While this study benefits from a semi-naturalistic design that allowed us to quantify acute changes in the cognitive function of patients prescribed medical cannabis using a comprehensive neuropsychological test battery, the lack of a placebo control means we were unable to disentangle baseline performance from possible residual impairment resulting from medical cannabis use the evening prior. The use of a semi-naturalistic design gives this study high ecological validity and also introduced considerable variability in the type of medical cannabis products used, THC/CBD dose, route of administration, and health indication. We aimed to capture potential impairment resulting from either inhaled or oral medical cannabis by having an assessment at 3 h, but we recognize that impairment could have already subsided by this point in patients who were using flower. This means we cannot rule out the possibility of cognitive impairment 1–2 h after inhaling medical cannabis. It is also possible that participants improved on the CANTAB over time due to a practice effect, which may have masked potential performance decrements. Future studies might consider assessing cognitive function at different timepoints based on the type of product that patients are using and its expected peak effects, as well as assessment of baseline cognitive performance prior to initiation of medical cannabis treatment.

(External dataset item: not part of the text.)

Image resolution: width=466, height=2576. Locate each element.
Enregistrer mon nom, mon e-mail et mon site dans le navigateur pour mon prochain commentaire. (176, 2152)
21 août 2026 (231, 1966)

Accompanying blood and oral fluid THC data will be reported separately along with driving performance outcomes. The decision to present these data separately was based on the number of outcomes already being reported here, and the greater relevance of blood/oral fluid THC levels for driving laws. We also note that participants were not required to undergo urine or oral fluid screening for recent drug use prior to study initiation. This was because we expected some patients to be using prescribed medications (e.g., opioids and benzodiazepines) that can be detected in standard urine and oral fluid drug screens. Finally, we note that patients’ use of medical cannabis in this study may not perfectly reflect their real-world use. For instance, patients may typically only use medical cannabis in the evening before sleeping. As patients had been using medical cannabis for more than 10 months on average, these findings cannot be generalized to patients who are just commencing treatment with medical cannabis or changing dose/product type. Given our small sample size and open-label naturalistic design, larger and controlled trials are needed to confirm these findings.